For companies looking to raise capital, there are many different options. While not every option may be best suited for every company, understanding each will help companies choose which one is best for them.
In the early stages of raising capital, seeking investments from family and friends can be both a simple and safe solution. Since family members and friends likely want to see you succeed, they are potential sources of funding for your company. Unlike traditional investors, family and friends do not need to register as an investor to donate. It is also likely that through this method, founders may not have to give up some of their equity. This allows them to retain control over their company.
Angel investors and angel groups can also be a source of capital. Angel investors are wealthy individuals that meet the SEC requirements of accredited investors, who invest their own money. Angel groups are multiple angel investors who have pooled their money together to invest in startups. Typically, angel investors invest capital in exchange for equity and may play a role as a mentor, anticipating a return in their investment.
Venture capital investors are SEC-regulated and invest in exchange for equity in the company. However, they are not investing their own money, rather investing other people’s. Since venture capital investors are trying to make money from their investments, they typically prefer to have some say in the company’s management, likely reducing the founders’ control.
Strategic investors may also be an option for companies. Typically owned by larger corporations, strategic investors invest in companies that will strengthen the corporate investor or that will help both parties grow. Strategic investors usually make available their connections or provide other resources that the company may need.
For some companies, crowdfunding may be useful for raising funds. With this method, companies can either offer equity or rewards to investors, the latter allowing the company to raise the money they need without giving up control of the company. Through the JOBS Act, the SEC passed Regulation A+ crowdfunding, which allows companies to raise up to $75 million in capital from both accredited and non-accredited investors. Crowdfunding gives companies access to a wider pool of potential investors, making it possible to secure the funding they need through this method.
Alternatively, Regulation CF may be a better fit. Through RegCF, companies can raise up to $5 million, during a 12-month, period from anyone looking to invest. This gives companies an important opportunity to turn their loyal customers into shareholders as well. These types of offerings must be done online through an SEC-registered intermediary, like a funding portal or broker-dealer. In the November 2020 update to the regulation, investment limits for accredited investors were removed and investment limits for non-accredited investors were revised to be $2,200 or 5% of the greater of annual income or net worth. It is also important to note that now, companies looking to raise capital using RegCF are permitted to “test the waters,” to gauge interest in the offering before it’s registered with the SEC. The SEC also permits the use of SPVs in RegCF offerings as well.

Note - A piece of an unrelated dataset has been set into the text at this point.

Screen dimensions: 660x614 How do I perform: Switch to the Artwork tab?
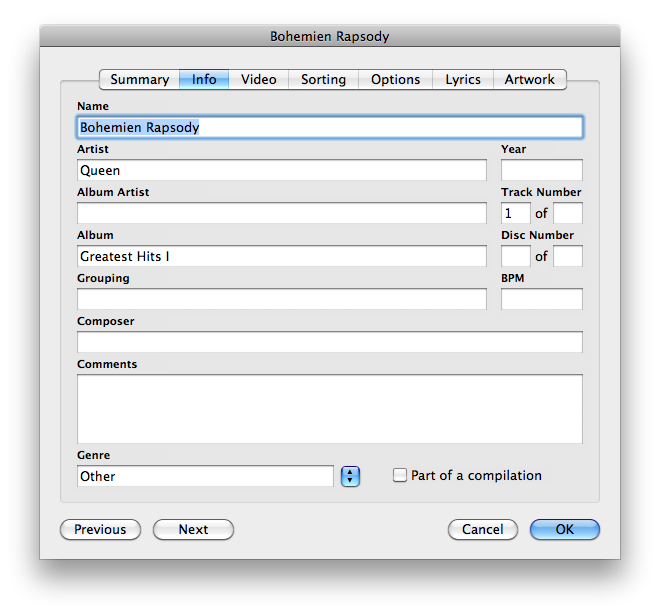[x=529, y=79]
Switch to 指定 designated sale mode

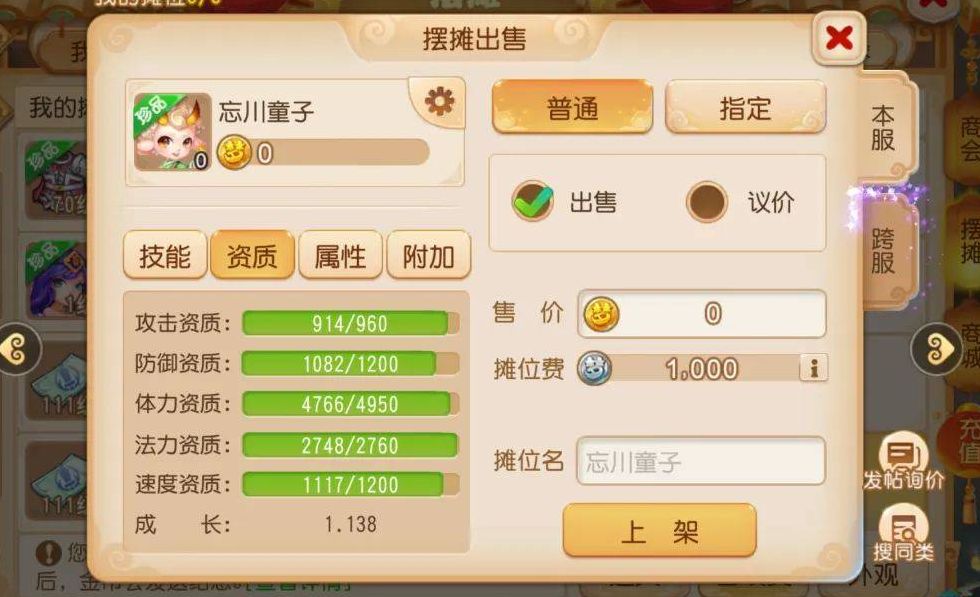[745, 108]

Regulation D is another method that private companies can use to raise capital. Through RegD, some companies are allowed to sell securities without registering the offering with the SEC. However, companies choosing to raise capital through RegD must electronically file the SEC’s “Form D.” By meeting either RegD exemptions 506(b) or 506(c), issuers can raise an unlimited amount of capital. To meet the requirements of the 506(b) exemption, companies must not use general solicitation to advertise securities, can raise money from an unlimited number of accredited investors and up to 35 other sophisticated investors, and must determine the information to provide investors while adhering to anti-fraud securities laws. For 506(c) exemptions, companies can solicit and advertise an offering but all investors must be accredited. In this case, the company must reasonably verify that the investor meet the SEC’s accredited investor requirements
Companies can also utilize direct offerings to raise money. Through a direct offering, companies can issue shares to the company directly to investors, without having to undergo an initial public offering (IPO). Since a direct offering is typically cheaper than an IPO, companies can raise funding without having major expenses. Since trading of shares bought through a direct offering is typically more difficult than those bought in an IPO, investors may request higher equity before they decide to invest.
Companies can offer security tokens to investors through an issuance platform. Companies should be aware that these securities are required to follow SEC regulations. It is becoming more common for companies to offer securities through an issuance platform, as it allows them to reach a larger audience than traditional methods. This is also attractive to investors, as securities can be traded in a secondary market, providing them with more options and liquidity for their shares.
Additionally, companies looking to raise capital can do so with the help of a broker-dealer. Broker-dealers are SEC-registered entities that deal with transactions related to securities, as well as buying and selling securities for its own account or those of its customers. Plus, certain states require issuers to work with a broker-dealer to offer securities, so working with a broker-dealer allows issuers to maintain compliance with the SEC and other regulatory entities. This makes it likely that a company raising capital already has an established relationship with a brokers-dealer.
Lastly, companies looking to raise capital can do it directly through their website. With the KoreConX all-in-one platform, companies can raise capital at their website, maintaining their brand experience. The platform allows companies to place an “invest now” button on their site throughout their RegA, RegCF, RegD, or other offerings so that potential investors can easily invest.
Whichever method of raising capital a company chooses, it must make sure that it aligns with the company’s goals. Without understanding each method, it is possible that founders may end up being asked to give up too much equity and lose control of the company they have worked hard to build. Companies should approach the process of raising capital with a strategy already in place so that they can be satisfied with the outcome.